Marseille - Auto fährt in Bushaltestellen Ein Mann hat Passanten an zwei Bushaltestellen angefahren. Laut Polizei ist mindestens eine Person getötet worden. Der Fahrer sei festgenommen worden, er hatte offenbar psychische Probleme. © Foto: Boris Horvat/AFP/Getty Images

Ein Mann hat in Marseille einen Lieferwagen in zwei Bushaltestellen gesteuert und eine Frau getötet. Eine weitere Person wurde nach Polizeiangaben schwer verletzt. Das gesuchte Fahrzeug sei später gefunden und ein 35-Jähriger festgenommen worden, hieß es. Laut Polizei war der Mann in der Vergangenheit unter anderem wegen Autodiebstählen aufgefallen.

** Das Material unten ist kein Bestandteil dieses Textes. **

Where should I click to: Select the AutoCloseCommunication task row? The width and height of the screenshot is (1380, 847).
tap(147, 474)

Die Staatsanwaltschaft teilte kurz nach dem Vorfall mit, dass es derzeit keinen Hinweis auf einen terroristischen Hintergrund gebe. Bei dem Festgenommenen sei ein Schreiben einer psychiatrischen Klinik gefunden worden, "und wir orientieren uns eher in Richtung dieser Spur", sagte Staatsanwalt Xavier Tarabeux. Am Dienstag ergänzte Tarabeux, eine psychiatrische Untersuchung des Mannes habe einen "wahrscheinlichen psychotischen Prozess" ergeben.

Der 1982 geborene Mann fuhr nach Polizeiangaben am Morgen mit einem gestohlenen Lieferwagen zunächst in eine Bushaltestelle im Norden von Marseille und kurze Zeit später in eine weitere Haltestelle im Osten der zweitgrößten Stadt Frankreichs. Schließlich wurde er im touristischen Stadtviertel Vieux Port im Zentrum von Marseille gestoppt und festgenommen. Die Verhaftung sei gewaltlos verlaufen, sagte David-Olivier Reverdy von der Polizeigewerkschaft Alliance Police.

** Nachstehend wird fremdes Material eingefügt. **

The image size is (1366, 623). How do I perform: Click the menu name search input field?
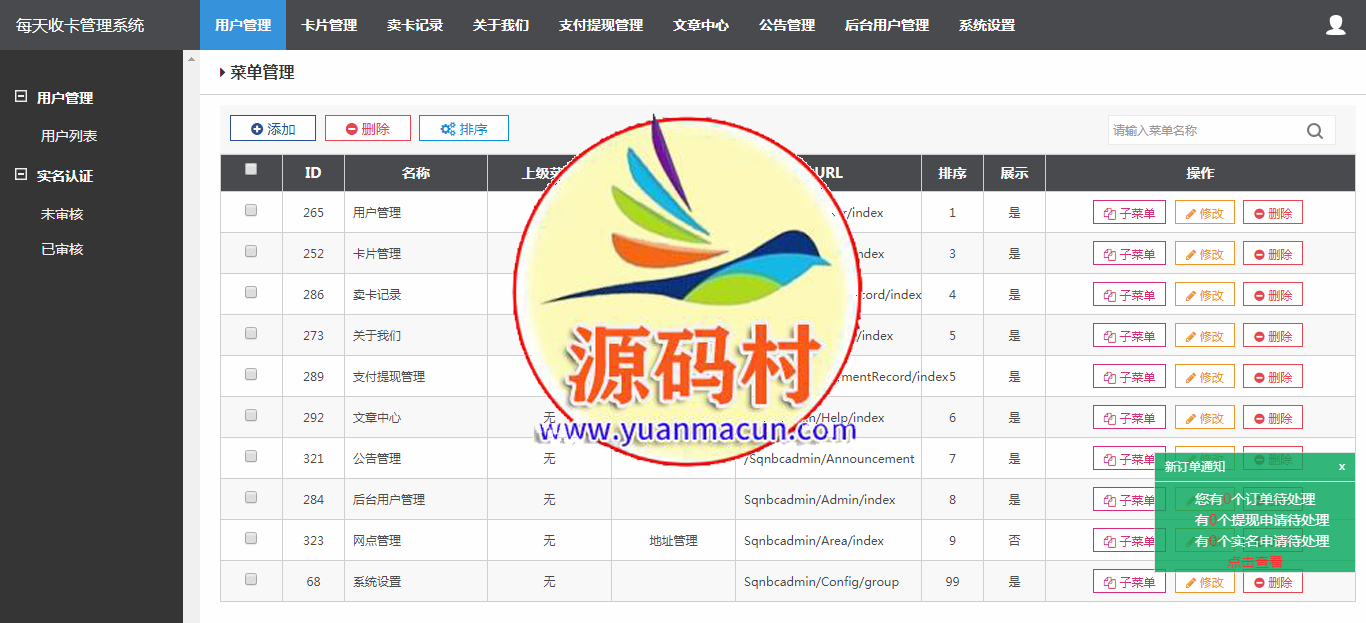coord(1205,130)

Die Vorfälle ereigneten sich am Montagvormittag innerhalb von etwa einer Stunde, die beiden Wartehäuschen liegen Reverdy zufolge mehrere Kilometer voneinander entfernt. In Stadtteilen sei zum Zeitpunkt der Vorfälle wenig los gewesen. Bei dem Todesopfer handelte es sich nach Angaben des Bürgermeisters von Marseille um eine 42-jährige Frau.

Nach Informationen des Nachrichtensenders BFMTV soll der Verdächtige zwar der Polizei bekannt gewesen, nicht aber den Geheimdiensten, die in Frankreich mutmaßliche islamistische Gefährder beobachten. Ein Zeuge habe sich das Nummernschild gemerkt, deshalb sei die Polizei auf seine Spur gekommen, meldete der Sender.

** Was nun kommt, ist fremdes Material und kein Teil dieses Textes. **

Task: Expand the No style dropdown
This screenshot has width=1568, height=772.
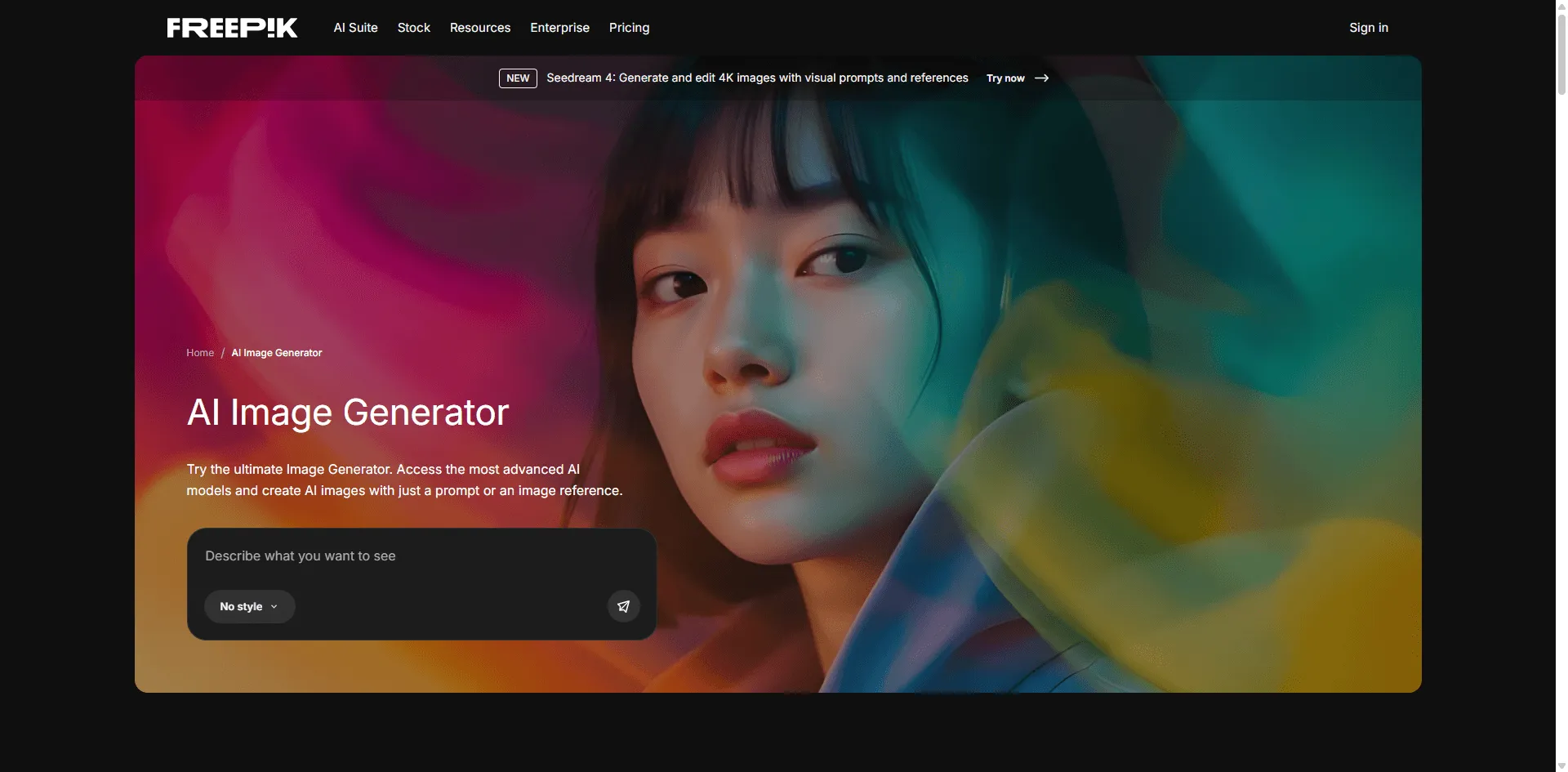Action: [249, 606]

Anfang des Monats war ein Mann bei Paris in eine Gruppe Soldaten gefahren, in diesem Fall ermitteln Anti-Terror-Experten. In der vergangenen Woche war östlich von Paris ein Mann mit einem Fahrzeug in eine Pizzeria gefahren und hatte ein Mädchen getötet. In diesem Fall hat die Staatsanwaltschaft ein terroristisches Motiv ausgeschlossen.